Para lá das aparências e da própria razão, um dos companheiros de condenação disse: «Jesus, lembra-Te de mim, quando vieres com a tua realeza».
Jesus respondeu-lhe:
«Em verdade te digo: Hoje estarás comigo no Paraíso».
O pedido, "lembra-te de mim", ressoa com um significado bíblico.
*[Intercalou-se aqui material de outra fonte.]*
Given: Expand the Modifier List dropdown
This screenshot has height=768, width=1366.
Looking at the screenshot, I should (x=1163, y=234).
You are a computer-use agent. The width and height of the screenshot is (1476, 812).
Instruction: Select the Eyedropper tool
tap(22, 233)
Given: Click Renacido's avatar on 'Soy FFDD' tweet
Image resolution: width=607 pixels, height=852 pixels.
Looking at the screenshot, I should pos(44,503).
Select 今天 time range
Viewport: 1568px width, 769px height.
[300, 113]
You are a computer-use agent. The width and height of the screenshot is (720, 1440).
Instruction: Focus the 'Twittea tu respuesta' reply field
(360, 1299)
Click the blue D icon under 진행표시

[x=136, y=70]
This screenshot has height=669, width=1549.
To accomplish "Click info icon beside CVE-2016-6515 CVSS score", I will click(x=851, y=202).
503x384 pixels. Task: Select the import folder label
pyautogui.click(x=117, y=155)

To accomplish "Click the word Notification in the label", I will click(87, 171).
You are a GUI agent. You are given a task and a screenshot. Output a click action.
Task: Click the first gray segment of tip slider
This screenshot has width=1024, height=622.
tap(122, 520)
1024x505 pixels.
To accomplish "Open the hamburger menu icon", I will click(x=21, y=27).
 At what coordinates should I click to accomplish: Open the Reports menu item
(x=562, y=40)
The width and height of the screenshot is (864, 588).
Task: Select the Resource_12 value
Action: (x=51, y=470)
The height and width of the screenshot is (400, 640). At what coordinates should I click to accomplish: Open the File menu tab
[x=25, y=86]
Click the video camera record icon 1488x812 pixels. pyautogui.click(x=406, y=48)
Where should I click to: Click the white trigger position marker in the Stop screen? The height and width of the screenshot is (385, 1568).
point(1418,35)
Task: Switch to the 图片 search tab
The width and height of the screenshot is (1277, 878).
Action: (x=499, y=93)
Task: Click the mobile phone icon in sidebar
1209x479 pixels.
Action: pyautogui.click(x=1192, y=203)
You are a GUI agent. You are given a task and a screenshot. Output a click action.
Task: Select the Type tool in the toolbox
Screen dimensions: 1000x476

O êxodo do povo de Israel, saindo do Egito, aconteceu porque Deus se lembrou da aliança realizada entre Ele e o povo e resolveu agir. (Êxodo 2,24)
Quando Jesus, antes da sua morte, na última ceia, abençoou o pão da sua oferta pessoal, disse aos seus discípulos que fizessem o mesmo em sua memória.
Jesus prometeu ao seu companheiro crucificado que ele não só iria partilhar a Sua morte, mas também a Sua vida.
O Evangelho de hoje retrata um Jesus aparentemente sem qualquer poder: derrotado aos olhos do mundo e a morrer aos olhos de um Deus impotente para o salvar, ou então, desinteressado do que Lhe estava a acontecer.
Na solenidade de Nosso Senhor Jesus Cristo, o Rei do Universo, recordemos o verdadeiro Jesus: rejeitado e escarnecido, Ele como sendo incapaz de parar a violência.
Recordemos que Ele reinou através do Amor ativo, mesmo quando sofreu e morreu.
Quando Deus O ressuscitou, apesar de Ele ainda carregar as marcas do sofrimento, foi o Amor que continuou a reinar.
A nossa fé proclama com insistência que o Amor é o único poder capaz de vencer o mal.
Como imagem viva do nosso Deus, é esse Amor e só Ele, que somos chamados a recordar e a tornar presente nas nossas vidas.